Material provided:

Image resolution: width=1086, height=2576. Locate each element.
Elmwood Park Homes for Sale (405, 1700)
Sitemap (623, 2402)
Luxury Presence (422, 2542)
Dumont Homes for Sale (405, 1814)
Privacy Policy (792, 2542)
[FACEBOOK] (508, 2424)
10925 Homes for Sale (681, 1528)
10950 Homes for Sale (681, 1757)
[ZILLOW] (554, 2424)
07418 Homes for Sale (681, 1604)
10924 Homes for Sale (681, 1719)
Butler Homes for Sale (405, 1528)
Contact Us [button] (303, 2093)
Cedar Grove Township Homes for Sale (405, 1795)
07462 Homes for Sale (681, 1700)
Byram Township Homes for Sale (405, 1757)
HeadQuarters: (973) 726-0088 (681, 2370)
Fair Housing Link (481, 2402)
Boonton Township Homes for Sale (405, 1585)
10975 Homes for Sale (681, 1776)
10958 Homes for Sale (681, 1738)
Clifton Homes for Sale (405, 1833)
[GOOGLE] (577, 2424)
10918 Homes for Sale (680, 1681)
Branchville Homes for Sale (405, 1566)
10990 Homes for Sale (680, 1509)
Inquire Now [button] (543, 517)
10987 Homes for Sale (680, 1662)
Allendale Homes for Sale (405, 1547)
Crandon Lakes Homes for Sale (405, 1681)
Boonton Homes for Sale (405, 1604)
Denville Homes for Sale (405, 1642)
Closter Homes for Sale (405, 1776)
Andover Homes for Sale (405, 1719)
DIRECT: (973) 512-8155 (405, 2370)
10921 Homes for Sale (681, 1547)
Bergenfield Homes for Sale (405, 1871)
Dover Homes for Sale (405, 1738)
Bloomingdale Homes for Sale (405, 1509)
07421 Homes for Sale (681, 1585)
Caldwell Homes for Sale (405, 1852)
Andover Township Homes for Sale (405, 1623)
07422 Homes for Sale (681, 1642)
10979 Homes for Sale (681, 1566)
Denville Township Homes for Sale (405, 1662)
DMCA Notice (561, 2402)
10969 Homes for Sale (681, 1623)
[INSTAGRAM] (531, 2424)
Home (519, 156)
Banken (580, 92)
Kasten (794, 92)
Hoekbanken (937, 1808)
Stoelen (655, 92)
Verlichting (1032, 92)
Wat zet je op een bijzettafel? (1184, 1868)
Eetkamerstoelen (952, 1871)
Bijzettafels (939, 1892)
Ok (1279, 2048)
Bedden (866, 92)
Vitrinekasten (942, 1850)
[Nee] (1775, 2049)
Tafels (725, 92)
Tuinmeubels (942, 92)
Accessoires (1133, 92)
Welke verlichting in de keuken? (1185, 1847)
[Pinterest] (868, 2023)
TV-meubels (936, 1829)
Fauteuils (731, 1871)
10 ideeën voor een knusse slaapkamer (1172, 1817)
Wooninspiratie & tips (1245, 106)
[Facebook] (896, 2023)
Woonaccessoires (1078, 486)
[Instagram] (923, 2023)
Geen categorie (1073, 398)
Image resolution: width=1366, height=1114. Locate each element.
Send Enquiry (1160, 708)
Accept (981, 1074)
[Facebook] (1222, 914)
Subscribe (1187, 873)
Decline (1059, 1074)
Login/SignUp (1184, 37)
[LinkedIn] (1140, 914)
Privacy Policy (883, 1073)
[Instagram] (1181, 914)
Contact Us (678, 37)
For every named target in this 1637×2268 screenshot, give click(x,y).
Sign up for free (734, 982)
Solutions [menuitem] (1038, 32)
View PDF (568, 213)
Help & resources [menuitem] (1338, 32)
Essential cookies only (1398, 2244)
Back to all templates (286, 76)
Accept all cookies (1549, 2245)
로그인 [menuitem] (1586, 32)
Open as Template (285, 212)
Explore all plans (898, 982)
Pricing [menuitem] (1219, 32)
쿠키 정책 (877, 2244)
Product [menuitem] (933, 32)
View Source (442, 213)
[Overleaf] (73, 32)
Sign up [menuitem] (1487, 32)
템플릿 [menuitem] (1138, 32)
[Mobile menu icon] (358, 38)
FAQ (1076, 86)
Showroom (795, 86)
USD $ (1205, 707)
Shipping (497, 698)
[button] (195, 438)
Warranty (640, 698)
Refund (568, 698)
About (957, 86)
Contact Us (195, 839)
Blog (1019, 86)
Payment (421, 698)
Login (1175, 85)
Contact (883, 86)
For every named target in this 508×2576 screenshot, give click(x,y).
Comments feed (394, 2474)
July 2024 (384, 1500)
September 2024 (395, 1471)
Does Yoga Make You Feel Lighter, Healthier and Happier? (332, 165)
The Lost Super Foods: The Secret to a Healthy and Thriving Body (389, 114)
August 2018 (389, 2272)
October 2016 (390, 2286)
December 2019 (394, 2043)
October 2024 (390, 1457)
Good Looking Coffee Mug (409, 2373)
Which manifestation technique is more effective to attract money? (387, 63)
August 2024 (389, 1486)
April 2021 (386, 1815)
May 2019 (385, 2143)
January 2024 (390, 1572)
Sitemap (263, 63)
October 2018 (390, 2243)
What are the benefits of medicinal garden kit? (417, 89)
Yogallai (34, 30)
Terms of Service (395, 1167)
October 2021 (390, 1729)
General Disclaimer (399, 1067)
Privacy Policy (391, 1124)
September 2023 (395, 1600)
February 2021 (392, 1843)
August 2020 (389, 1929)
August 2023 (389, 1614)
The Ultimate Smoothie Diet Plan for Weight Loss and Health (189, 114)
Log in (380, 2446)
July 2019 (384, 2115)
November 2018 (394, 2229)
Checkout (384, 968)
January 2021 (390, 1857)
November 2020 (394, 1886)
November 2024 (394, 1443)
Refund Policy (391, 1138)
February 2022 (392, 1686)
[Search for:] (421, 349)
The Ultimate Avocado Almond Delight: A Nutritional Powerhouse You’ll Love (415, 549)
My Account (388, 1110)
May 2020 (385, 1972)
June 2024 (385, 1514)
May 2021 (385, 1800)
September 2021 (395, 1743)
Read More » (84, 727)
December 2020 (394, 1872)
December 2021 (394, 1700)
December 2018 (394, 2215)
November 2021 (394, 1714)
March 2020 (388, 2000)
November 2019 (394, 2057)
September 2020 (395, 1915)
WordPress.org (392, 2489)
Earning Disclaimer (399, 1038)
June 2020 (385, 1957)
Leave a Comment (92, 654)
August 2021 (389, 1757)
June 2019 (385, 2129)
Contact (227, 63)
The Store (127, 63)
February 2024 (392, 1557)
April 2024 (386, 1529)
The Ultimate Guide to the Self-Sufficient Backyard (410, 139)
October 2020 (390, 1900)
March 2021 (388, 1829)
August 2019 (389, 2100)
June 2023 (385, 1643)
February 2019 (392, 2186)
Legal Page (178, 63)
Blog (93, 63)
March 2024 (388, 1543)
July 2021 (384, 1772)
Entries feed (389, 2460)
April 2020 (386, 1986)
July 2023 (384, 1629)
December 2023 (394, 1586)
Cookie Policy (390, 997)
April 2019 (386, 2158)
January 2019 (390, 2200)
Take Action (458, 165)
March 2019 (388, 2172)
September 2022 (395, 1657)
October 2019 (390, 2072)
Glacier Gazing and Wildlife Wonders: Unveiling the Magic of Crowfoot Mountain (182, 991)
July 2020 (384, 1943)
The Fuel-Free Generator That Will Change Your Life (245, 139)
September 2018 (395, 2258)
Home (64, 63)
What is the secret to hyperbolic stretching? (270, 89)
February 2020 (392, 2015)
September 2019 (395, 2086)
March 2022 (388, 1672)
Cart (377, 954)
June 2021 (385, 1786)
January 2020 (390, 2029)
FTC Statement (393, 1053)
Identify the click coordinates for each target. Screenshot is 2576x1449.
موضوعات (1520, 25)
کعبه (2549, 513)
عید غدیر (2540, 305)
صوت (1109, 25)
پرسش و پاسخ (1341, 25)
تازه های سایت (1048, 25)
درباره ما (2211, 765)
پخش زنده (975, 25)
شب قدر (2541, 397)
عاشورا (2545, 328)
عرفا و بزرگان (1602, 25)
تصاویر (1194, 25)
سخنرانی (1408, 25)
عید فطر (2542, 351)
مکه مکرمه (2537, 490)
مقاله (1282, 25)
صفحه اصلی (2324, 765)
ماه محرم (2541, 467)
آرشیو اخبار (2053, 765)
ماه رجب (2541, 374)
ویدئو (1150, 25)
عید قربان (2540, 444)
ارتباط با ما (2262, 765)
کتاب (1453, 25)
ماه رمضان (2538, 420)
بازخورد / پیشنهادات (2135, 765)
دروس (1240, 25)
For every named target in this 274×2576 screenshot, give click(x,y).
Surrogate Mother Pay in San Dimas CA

Exercise requirements: Working from the material above, restate word for word the lines between the line with "[Facebook] (896, 2023)" and the line with "[LinkedIn] (1140, 914)", both included, and only those.

Task result:
[Facebook] (896, 2023)
Woonaccessoires (1078, 486)
[Instagram] (923, 2023)
Geen categorie (1073, 398)
Image resolution: width=1366, height=1114. Locate each element.
Send Enquiry (1160, 708)
Accept (981, 1074)
[Facebook] (1222, 914)
Subscribe (1187, 873)
Decline (1059, 1074)
Login/SignUp (1184, 37)
[LinkedIn] (1140, 914)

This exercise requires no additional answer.